• **Dataset excerpts**:
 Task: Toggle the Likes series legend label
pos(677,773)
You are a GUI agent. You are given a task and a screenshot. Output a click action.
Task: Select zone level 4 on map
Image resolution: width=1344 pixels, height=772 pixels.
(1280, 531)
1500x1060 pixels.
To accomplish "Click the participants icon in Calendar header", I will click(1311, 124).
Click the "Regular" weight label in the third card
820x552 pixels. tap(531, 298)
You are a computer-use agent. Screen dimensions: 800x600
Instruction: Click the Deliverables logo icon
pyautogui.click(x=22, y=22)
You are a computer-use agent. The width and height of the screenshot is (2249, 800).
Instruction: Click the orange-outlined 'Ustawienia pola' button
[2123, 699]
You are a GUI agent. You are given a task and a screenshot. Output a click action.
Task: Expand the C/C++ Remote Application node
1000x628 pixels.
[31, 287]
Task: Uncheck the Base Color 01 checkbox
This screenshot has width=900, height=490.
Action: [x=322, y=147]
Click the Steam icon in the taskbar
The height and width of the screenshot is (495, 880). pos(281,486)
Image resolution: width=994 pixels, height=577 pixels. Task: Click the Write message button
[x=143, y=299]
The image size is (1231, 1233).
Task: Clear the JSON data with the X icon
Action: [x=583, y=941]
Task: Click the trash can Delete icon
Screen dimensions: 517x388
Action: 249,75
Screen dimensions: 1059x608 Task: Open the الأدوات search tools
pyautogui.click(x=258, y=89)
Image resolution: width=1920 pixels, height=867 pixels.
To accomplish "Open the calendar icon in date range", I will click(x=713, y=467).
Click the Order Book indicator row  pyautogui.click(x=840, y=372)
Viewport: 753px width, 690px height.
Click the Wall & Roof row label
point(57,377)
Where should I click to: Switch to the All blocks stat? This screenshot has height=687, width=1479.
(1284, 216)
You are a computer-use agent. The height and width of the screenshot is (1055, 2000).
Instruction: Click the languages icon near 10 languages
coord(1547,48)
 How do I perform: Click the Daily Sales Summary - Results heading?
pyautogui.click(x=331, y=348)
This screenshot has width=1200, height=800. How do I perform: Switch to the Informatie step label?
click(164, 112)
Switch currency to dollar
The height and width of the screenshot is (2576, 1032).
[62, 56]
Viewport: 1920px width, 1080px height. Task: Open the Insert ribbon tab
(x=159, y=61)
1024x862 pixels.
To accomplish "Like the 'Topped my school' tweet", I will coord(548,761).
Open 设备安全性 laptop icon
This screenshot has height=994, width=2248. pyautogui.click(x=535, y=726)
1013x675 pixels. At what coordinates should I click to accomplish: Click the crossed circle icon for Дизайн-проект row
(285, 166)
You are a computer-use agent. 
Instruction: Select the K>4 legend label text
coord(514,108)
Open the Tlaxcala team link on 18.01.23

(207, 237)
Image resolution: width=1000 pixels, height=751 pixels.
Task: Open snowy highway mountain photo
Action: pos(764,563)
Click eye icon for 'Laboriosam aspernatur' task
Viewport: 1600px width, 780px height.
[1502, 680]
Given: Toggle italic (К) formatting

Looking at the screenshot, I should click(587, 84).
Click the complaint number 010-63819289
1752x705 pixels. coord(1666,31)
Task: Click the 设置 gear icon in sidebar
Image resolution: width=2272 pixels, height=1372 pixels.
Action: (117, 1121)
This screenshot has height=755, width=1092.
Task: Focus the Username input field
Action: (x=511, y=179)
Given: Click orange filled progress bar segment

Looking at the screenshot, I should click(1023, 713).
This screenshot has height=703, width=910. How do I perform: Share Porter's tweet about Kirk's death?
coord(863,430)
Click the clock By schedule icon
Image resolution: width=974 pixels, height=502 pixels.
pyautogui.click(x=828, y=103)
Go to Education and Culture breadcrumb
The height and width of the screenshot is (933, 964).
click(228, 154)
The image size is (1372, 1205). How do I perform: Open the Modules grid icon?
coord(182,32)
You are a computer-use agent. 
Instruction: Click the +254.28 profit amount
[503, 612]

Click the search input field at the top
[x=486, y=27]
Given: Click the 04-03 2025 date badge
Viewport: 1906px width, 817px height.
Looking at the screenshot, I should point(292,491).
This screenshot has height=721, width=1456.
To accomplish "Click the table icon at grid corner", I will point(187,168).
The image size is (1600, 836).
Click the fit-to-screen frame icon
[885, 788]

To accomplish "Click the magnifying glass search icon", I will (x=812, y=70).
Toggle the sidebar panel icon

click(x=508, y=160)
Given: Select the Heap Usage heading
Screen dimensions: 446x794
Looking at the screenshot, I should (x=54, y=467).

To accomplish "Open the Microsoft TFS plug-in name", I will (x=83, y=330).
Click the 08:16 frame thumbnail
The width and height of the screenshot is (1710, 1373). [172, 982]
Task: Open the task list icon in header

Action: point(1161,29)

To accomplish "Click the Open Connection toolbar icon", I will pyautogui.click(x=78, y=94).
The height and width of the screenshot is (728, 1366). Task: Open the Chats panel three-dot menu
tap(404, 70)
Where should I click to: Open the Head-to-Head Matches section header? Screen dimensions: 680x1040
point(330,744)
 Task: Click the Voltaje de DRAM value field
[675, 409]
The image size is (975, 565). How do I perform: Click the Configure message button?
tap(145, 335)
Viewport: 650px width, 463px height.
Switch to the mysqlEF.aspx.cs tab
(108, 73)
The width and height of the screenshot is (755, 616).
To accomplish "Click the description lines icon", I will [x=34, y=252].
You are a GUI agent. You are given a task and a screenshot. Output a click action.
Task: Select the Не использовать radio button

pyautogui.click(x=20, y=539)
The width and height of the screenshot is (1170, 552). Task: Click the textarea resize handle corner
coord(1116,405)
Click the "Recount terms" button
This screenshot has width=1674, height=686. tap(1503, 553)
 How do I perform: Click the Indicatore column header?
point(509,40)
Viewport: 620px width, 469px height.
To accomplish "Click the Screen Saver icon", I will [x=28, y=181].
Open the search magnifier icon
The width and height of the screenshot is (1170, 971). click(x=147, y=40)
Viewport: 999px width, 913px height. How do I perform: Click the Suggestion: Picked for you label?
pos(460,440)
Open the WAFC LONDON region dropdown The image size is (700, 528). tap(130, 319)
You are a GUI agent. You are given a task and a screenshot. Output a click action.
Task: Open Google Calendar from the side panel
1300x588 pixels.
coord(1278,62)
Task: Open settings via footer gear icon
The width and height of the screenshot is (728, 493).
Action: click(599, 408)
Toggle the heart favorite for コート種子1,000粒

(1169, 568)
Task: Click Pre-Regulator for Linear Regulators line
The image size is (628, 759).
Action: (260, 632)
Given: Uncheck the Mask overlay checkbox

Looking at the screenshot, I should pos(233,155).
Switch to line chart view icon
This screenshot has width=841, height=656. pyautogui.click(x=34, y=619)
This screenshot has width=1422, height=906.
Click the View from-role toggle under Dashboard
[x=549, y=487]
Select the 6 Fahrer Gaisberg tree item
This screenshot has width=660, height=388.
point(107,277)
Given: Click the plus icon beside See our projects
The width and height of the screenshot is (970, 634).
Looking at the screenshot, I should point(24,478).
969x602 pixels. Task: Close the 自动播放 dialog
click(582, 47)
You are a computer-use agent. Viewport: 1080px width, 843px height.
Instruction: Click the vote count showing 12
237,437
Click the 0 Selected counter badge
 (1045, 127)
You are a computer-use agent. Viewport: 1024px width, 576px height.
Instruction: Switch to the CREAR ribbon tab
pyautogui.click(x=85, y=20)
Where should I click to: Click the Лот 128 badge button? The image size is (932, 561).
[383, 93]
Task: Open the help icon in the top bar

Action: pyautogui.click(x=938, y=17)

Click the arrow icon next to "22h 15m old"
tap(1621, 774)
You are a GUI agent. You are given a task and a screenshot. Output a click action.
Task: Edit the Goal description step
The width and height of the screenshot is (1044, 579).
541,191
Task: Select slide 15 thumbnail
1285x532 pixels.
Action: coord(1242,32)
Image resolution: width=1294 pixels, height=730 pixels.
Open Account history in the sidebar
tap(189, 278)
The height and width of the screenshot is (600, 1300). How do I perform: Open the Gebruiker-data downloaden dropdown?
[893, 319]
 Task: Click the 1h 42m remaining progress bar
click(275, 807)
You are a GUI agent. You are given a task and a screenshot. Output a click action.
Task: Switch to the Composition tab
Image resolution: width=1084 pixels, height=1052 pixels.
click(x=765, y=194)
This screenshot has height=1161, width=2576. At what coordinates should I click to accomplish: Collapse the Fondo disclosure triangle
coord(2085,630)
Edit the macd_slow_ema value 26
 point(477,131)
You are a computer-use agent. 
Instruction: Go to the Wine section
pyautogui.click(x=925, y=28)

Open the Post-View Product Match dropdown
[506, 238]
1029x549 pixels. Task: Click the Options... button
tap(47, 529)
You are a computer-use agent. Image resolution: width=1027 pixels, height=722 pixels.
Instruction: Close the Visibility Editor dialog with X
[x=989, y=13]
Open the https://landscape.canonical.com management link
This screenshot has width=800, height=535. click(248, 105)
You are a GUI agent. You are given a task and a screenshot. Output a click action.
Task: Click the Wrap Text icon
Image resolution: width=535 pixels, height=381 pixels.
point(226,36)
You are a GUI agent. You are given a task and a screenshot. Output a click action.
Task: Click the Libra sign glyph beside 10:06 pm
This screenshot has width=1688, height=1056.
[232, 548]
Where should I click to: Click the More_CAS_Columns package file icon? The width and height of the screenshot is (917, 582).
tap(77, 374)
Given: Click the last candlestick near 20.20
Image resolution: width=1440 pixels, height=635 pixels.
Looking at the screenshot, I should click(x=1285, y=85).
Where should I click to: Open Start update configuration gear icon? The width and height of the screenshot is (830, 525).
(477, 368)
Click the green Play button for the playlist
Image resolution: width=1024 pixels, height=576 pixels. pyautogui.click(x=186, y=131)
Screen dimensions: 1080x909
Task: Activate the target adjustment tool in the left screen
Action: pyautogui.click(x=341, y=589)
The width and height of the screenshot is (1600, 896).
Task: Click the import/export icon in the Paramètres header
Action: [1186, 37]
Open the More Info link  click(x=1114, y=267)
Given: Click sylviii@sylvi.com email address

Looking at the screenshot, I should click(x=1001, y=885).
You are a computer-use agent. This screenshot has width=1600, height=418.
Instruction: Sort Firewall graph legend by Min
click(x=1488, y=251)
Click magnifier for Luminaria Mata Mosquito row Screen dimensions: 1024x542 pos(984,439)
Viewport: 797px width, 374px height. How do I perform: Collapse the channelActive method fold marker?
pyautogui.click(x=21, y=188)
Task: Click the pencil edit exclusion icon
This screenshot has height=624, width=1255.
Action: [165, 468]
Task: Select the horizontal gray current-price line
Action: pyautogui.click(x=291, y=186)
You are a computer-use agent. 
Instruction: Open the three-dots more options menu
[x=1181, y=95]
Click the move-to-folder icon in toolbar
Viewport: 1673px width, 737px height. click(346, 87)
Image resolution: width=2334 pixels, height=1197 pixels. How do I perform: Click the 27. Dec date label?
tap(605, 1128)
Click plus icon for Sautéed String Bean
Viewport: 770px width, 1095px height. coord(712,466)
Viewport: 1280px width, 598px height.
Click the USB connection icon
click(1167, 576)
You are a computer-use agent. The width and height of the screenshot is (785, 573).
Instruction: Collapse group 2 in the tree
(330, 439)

• **Exercise goal**: Quote the lines exactly, starting at the line that contains "Viewport: 797px width, 374px" and ending after the line that contains "Viewport: 770px width, 1095px".

• **Solution**:
Viewport: 797px width, 374px height. How do I perform: Collapse the channelActive method fold marker?
pyautogui.click(x=21, y=188)
Task: Click the pencil edit exclusion icon
This screenshot has height=624, width=1255.
Action: [165, 468]
Task: Select the horizontal gray current-price line
Action: pyautogui.click(x=291, y=186)
You are a computer-use agent. 
Instruction: Open the three-dots more options menu
[x=1181, y=95]
Click the move-to-folder icon in toolbar
Viewport: 1673px width, 737px height. click(346, 87)
Image resolution: width=2334 pixels, height=1197 pixels. How do I perform: Click the 27. Dec date label?
tap(605, 1128)
Click plus icon for Sautéed String Bean
Viewport: 770px width, 1095px height. coord(712,466)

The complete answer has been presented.